Thursday, March 16, 2006;10:52 pm **crisis core**
lol
true love is abt givin n respectin. :)
snap out of it. let it be the memories. if fate comes.. yes.. if it doesn't. den its jus too bad for us.. :)




;10:38 am **crisis core**
lol
our story has a beatiful beginning. n its gg to end gracefully too. (:
i'm sorry for hurtin u again n again. n will pray for u from a distance. :)




Wednesday, March 15, 2006;2:39 pm **crisis core**
lol
there lived a man who love a gal... but he din noe how to show his concern for her... when she fell... he din pick her up. she grew to be stronger. scars left behind were a sign of me hurtin her. when i finally look back n pick her up.. she's ard standin and walkin on her own feet again.. she no longer nd some1 to guide her.. she no longer trust some1 who wasn't here for her when she fell n cried. the man stopped... and cried. he regretted.. but she was devoid of emotions. cos she no longer sees the hero in the man. she found a new purpose in her life.. she did wad the man did to her. move on but she nv looked back. the man.. forced himself to stand up. cos he know tt the gal he loves have died. when she had the hardest fell... the man ran away. now they reached croos roads. tt's life. tt's me. tt's us.




;1:34 pm **crisis core**
lol
i'm grievin cos i lost sum1 tt i luv n care most abt. she has died. officially ytd. i knew abt it but i jus wanna c it myself. i luv her. but she's dead.

* **RAW DATA**
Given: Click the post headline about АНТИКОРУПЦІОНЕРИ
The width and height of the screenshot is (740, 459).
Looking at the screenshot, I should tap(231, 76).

* **REQUIRED TASKS**
**a.** Reproduce the blog entries from "Wednesday, March 15, 2006;2:39" up to and including "me. tt's us.".
**b.** In the story about the man who loved a gal, as the blog entries tell it, why did she stop trusting him?
The material after the blog entries stands on its own and is separate from them.

* **SOLUTIONS**
**a.**
Wednesday, March 15, 2006;2:39 pm **crisis core**
lol
there lived a man who love a gal... but he din noe how to show his concern for her... when she fell... he din pick her up. she grew to be stronger. scars left behind were a sign of me hurtin her. when i finally look back n pick her up.. she's ard standin and walkin on her own feet again.. she no longer nd some1 to guide her.. she no longer trust some1 who wasn't here for her when she fell n cried. the man stopped... and cried. he regretted.. but she was devoid of emotions. cos she no longer sees the hero in the man. she found a new purpose in her life.. she did wad the man did to her. move on but she nv looked back. the man.. forced himself to stand up. cos he know tt the gal he loves have died. when she had the hardest fell... the man ran away. now they reached croos roads. tt's life. tt's me. tt's us.

**b.** She stopped trusting him because he wasn't there for her when she fell and cried. When she fell, he didn't pick her up.